L'actualité du livre
Filmset Policiers / Thrillers  


Gloomy Sunday
de Abel Ferrara
avec Christopher Walken, Benicio Del Toro, Vincent Gallo, Isabella Rossellini
Aventi Distribution 2012 /  2.29 € - 14,99 ffr.
Durée film 95 mn.
Classification : - 12 ans
Sortie Cinéma, Pays : États-Unis, 1996
Sortie DVD : Avril 2012
Titre original : The Funeral

Version : 1 DVD-9, zone 2
Format vidéo : PAL, Format 1.85
Format image : Couleurs, 16/9 compatible 4/3
Format audio : Anglais, Français Dolby Digital 2.0
Sous-titres : Français


Bonus : Aucun


Troisième et avant dernière collaboration de Christopher Walken (né en 1943) avec Abel Ferrara (né en 1951), Nos funérailles n’en est pas moins la plus aboutie. Cinéaste inégal et quelque peu «destroy», Ferrara a néanmoins réalisé quelques grands films, à la limite du chef d’œuvre (Nos funérailles étant celui qui s’en approche le plus, combinant la grandeur esthétique avec une certaine idée du polar américain) comme The King of New-York (1990), qui relança la carrière de Walken, Bad Lieutenant (1991), film donnant à Harvey Keitel un rôle à sa mesure, ou New Rose Hotel (1998), avec Willem Dafoe et l’inégalable Walken encore. Depuis une quinzaine d’années, on attend le grand retour de Ferrara qui semble moins inspiré. Rappelons enfin que Nos funérailles, sorti sur les écrans il y a plus de 15 ans, n’avait jamais été édité en DVD en France. L’attente fut longue et le plaisir est réel à la vue de ce film unique et parfaitement maîtrisé.

● ● ● ● ●

Série de consignes
1. Indiquez si chacune des affirmations suivantes concorde avec l'extrait, en répondant par oui ou par non et en citant les mots décisifs : (a) le film dure 95 minutes ; (b) Nos funérailles avait déjà été édité en DVD en France auparavant ; (c) The King of New-York a relancé la carrière de Walken.
2. Reprenez mot pour mot, dans l'extrait, tout ce qui va de « L'actualité du livre » jusqu'à « Durée film 95 mn. ».

Lignes indiquant où se trouvent les cibles
● ● ● ● ●

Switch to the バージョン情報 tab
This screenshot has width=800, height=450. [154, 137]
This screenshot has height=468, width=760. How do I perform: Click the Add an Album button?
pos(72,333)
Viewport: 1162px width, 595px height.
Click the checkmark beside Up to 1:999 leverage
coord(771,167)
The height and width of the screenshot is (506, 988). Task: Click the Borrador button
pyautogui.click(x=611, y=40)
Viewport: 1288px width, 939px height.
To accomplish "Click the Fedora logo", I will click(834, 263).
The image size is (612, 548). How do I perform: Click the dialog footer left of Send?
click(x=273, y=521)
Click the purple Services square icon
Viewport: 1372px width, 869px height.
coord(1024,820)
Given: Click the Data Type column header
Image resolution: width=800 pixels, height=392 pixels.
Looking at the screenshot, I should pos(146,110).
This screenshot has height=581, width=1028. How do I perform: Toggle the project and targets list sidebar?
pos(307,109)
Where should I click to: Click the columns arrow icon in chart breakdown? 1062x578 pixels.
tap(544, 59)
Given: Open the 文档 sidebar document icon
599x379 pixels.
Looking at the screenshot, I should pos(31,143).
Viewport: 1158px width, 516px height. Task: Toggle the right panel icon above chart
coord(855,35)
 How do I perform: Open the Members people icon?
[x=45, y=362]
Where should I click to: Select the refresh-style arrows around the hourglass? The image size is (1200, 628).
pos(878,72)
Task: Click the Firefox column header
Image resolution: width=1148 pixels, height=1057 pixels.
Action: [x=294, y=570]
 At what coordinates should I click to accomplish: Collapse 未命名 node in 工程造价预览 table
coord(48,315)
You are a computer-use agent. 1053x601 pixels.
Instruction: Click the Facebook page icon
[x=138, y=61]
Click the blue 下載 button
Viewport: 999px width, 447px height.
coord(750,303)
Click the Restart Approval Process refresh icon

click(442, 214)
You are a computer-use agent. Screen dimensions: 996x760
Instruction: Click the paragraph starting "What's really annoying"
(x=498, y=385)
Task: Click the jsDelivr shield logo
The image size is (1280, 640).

● ● ● ● ●

Réponses de l'exercice
1.
(a) Oui : « Durée film 95 mn. »
(b) Non : « n’avait jamais été édité en DVD en France »
(c) Oui : « The King of New-York (1990), qui relança la carrière de Walken »

2.
L'actualité du livre
Filmset Policiers / Thrillers  


Gloomy Sunday
de Abel Ferrara
avec Christopher Walken, Benicio Del Toro, Vincent Gallo, Isabella Rossellini
Aventi Distribution 2012 /  2.29 € - 14,99 ffr.
Durée film 95 mn.